No matter the type of job, we almost always need some form of storage. Chefs need their walk-ins and knife drawers. Mechanics need their toolboxes. Accountants use filing cabinets (physical and electronic). Software developers also require storage. When our code is running, we need memory locations to temporarily store data. Variables provide that storage. In the final section of this chapter, identifier naming rules and conventions are reviewed.
Variables - A Closer Look
In Python, a variable is a location in memory (on the stack) that holds a reference to an object. The 'stack' is static memory set by the bytecode compiler. The stack is also known as 'local storage'. More on this below.
Conversely, values of the variables are stored on the 'heap' which is dynamic memory managed by the PVM or JIT compiler depending on whether CPython or PyPy is the implementation. The heap is also known as 'free storage'. More on this below.
All variables in Python reference objects. Each variable is an address location on the stack and it holds a reference (address) to the actual storage location in memory where the value is stored. This method of variable storage is different than that employed in some other languages. For instance in C++, for primitive variables like integers and floats, the variable location actually stores the value and not a reference to the value.

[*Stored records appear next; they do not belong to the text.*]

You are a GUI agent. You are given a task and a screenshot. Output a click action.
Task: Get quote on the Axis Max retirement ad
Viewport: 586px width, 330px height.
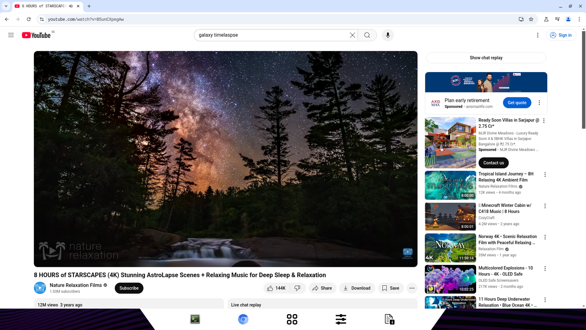click(x=517, y=103)

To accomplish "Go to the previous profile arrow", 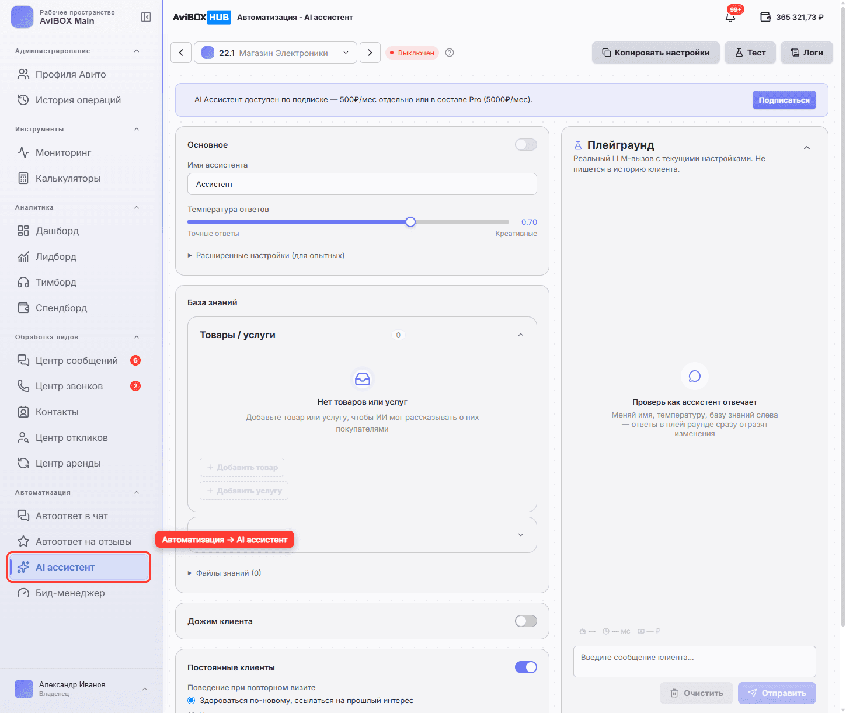I will 181,53.

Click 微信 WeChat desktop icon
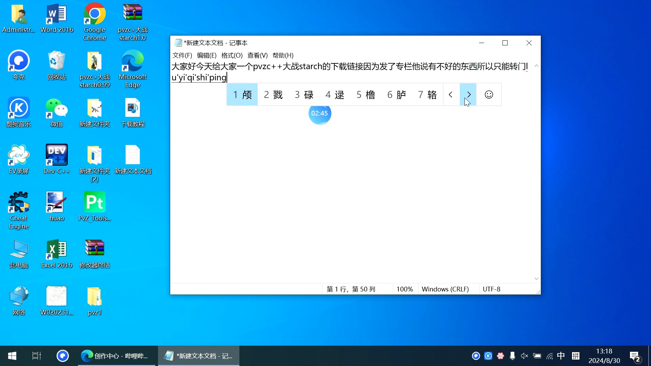56,112
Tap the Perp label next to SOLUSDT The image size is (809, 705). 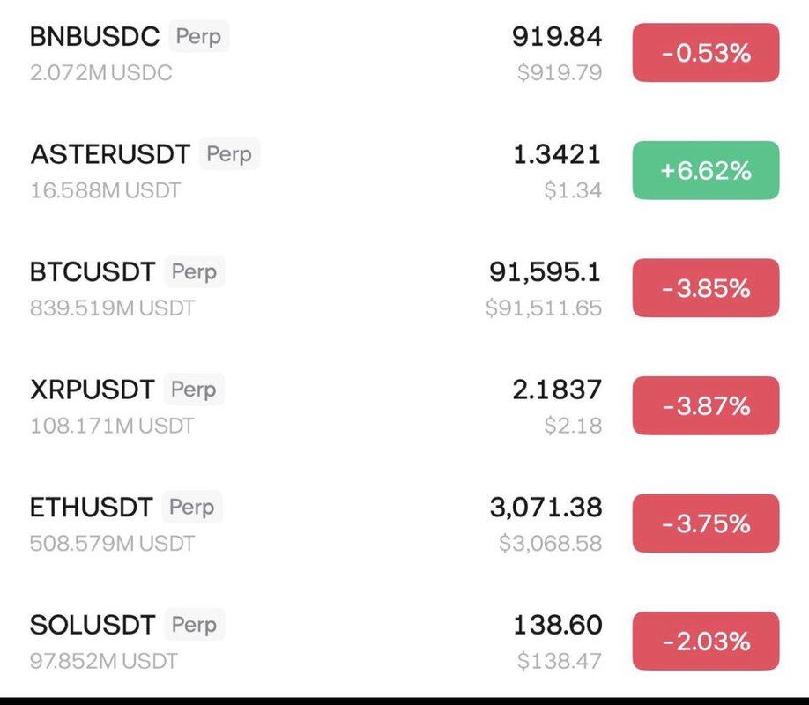coord(194,625)
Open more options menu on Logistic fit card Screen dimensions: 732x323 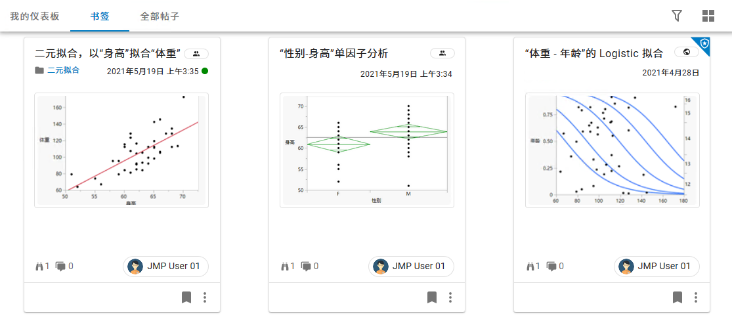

These are some relevant points about variables in Python:
- Variables (the references to the actual values) and the values to which they point are both stored in RAM (random access memory).
- Variables (the references) are stored on the program stack (a.k.a. local storage).
- Values are stored on the program heap (a.k.a. free storage).
- Variable values, the data stored at a location in memory, can change while the program is running.
- The data type to which a variable references can change. This is dynamic-typing discussed in the Introduction to Python chapter.
- If two variables contain the same value and are in the same scope they point to the same object in memory (more on this in the Functions chapter).
- When a variable goes out of scope it is marked as ready for deletion and will be reclaimed by the garbage collector process of the PVM.
- When a program exits, all references to the program's variable data are lost and the memory is released back to the operating system.
- Variables created inside a function have scope which is local to that function. This means that those variables are not visible from and cannot be used outside of that function. This is known as 'function-level scope'.
- Variables created outside of all functions have module-level or global scope and are visible to all code in that module.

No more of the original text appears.